MLB statistics (through 2024 season)
- Batting average: .333
- Home runs: 0
- Runs batted in: 0
- Stats at Baseball Reference

Teams
- Toronto Blue Jays (2024);

= Orelvis Martínez =

Dominican baseball player (born 2001)

Orelvis Miguel Martínez (born November 19, 2001) is a Dominican professional baseball infielder who is a free agent. He has previously played in Major League Baseball (MLB) for the Toronto Blue Jays, appearing in one game in 2024 as a second baseman.

==Career==
===Toronto Blue Jays===
Martínez signed with the Toronto Blue Jays organization as an international free agent on July 2, 2018. His $3.5 million signing bonus is the second-highest signing bonus given to an international free agent in team history, just behind the $3.9 million bonus given to Vladimir Guerrero Jr. in 2015. Martínez joined the Blue Jays' fall instructional camp along with Jordan Groshans and Cal Stevenson following the international signing.

Martínez was assigned to the Rookie-level Gulf Coast League Blue Jays for the 2019 season. He appeared in 40 games and recorded a .275 batting average, a team-leading seven home runs, and 32 runs batted in (RBI). Martínez did not play in a game in 2020 due to the cancellation of the minor league season because of the COVID-19 pandemic.

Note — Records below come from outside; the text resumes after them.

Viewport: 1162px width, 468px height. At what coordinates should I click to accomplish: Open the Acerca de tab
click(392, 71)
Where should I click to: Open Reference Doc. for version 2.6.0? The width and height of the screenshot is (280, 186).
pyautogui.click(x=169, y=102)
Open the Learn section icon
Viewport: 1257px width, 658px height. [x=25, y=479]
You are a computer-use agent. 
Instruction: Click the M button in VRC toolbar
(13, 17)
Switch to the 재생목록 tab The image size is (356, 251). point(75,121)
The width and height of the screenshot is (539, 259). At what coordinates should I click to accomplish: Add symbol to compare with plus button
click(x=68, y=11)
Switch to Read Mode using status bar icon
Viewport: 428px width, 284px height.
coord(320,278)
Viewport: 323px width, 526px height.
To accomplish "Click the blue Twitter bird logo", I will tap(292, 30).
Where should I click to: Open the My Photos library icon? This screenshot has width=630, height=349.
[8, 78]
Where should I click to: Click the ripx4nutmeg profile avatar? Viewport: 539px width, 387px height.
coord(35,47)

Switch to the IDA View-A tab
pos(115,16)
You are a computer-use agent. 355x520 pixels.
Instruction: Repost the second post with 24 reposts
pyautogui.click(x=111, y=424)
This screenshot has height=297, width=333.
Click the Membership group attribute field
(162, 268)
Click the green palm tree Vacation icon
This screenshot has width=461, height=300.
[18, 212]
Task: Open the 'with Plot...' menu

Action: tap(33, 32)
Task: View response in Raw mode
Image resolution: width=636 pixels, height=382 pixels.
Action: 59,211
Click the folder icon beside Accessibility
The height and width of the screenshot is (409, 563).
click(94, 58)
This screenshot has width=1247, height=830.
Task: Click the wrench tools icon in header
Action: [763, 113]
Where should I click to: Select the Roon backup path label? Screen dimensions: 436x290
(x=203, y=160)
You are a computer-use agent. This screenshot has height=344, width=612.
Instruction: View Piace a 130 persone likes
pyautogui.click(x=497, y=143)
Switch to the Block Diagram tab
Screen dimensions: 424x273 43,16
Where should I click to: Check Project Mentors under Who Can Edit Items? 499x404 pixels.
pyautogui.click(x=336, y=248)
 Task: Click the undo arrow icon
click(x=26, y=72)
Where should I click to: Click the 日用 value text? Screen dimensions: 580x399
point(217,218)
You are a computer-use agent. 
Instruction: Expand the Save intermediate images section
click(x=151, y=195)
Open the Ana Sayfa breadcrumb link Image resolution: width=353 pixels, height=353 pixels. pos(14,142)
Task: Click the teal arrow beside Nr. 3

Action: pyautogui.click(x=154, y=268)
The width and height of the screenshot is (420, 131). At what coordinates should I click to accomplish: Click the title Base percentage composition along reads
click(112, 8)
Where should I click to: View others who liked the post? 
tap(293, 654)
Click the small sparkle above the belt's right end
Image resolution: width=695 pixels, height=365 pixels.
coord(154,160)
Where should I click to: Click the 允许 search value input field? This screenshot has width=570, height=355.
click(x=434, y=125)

Entering the 2021 season, Martínez was ranked sixth in the Blue Jays system. Martínez was optioned to the Single–A Dunedin Blue Jays to begin the season, batting a .279 batting average, 19 home runs, and 68 runs batted in, before being assigned to the High-A Vancouver Canadians on August 3, 2021. He finished the season with the Canadians batting a .214 batting average, 9 home runs and 19 runs batted in.

Martínez began the 2022 season with the Double–A New Hampshire Fisher Cats. On August 21, Martínez broke the franchise record for most home runs in a single season by a player, breaking the record of 27 set by Chip Cannon in 2006. Martínez finished the season with New Hampshire, batting with a .203 batting average, 30 home runs, and 76 runs batted in. On November 15, the Blue Jays added Martínez to their 40-man roster to protect him from the Rule 5 draft.

Martínez began the 2023 season again in New Hampshire. On July 17, 2023, Martínez was promoted to the Triple–A Buffalo Bisons. In his second Triple–A at-bat, he hit a home run to put the Bisons up 7–2. In 125 games split between Buffalo and the Double–A New Hampshire Fisher Cats, he batted .243 with 28 home runs and 94 runs batted in.

Entering the 2024 season, Martínez was ranked second on Major League Baseball's 2024 Top 30 Blue Jays prospects list, and 87th overall on the 2024 Top 100 MLB prospects list. He was optioned to Triple–A Buffalo to begin the 2024 season. He began the season with a 15-game hit streak with the Bisons. On June 18, Martínez was promoted to the major leagues for the first time following an injury to Bo Bichette. In his debut on June 21 against the Cleveland Guardians, he went 1-for-3 with a single off of Carlos Carrasco. On June 23, Martínez was suspended 80 games after testing positive for the performance–enhancing substance clomiphene, which he said in a statement that he had taken for fertility issues as he and his girlfriend are trying to have children. He was activated from the restricted list on September 24, and subsequently optioned to Buffalo. In 74 games with the Bisons, Martínez batted .267 with 17 home runs and 49 runs batted in. Following the end of the Bisons season, the Blue Jays sent Martínez to Tigres del Licey in the Dominican Winter League.

Martínez was optioned to Triple-A Buffalo to begin the 2025 season. After hitting .176/.288/.348 with 13 home runs in 99 games for Buffalo, Martínez was designated for assignment by the Blue Jays on September 11. The Blue Jays released Martínez on September 15.

===Washington Nationals===
On September 26, 2025, Martínez signed with the Washington Nationals on a minor league contract that runs through the 2026 season. However, Martínez was released by Washington prior to the start of the regular season on March 21, 2026.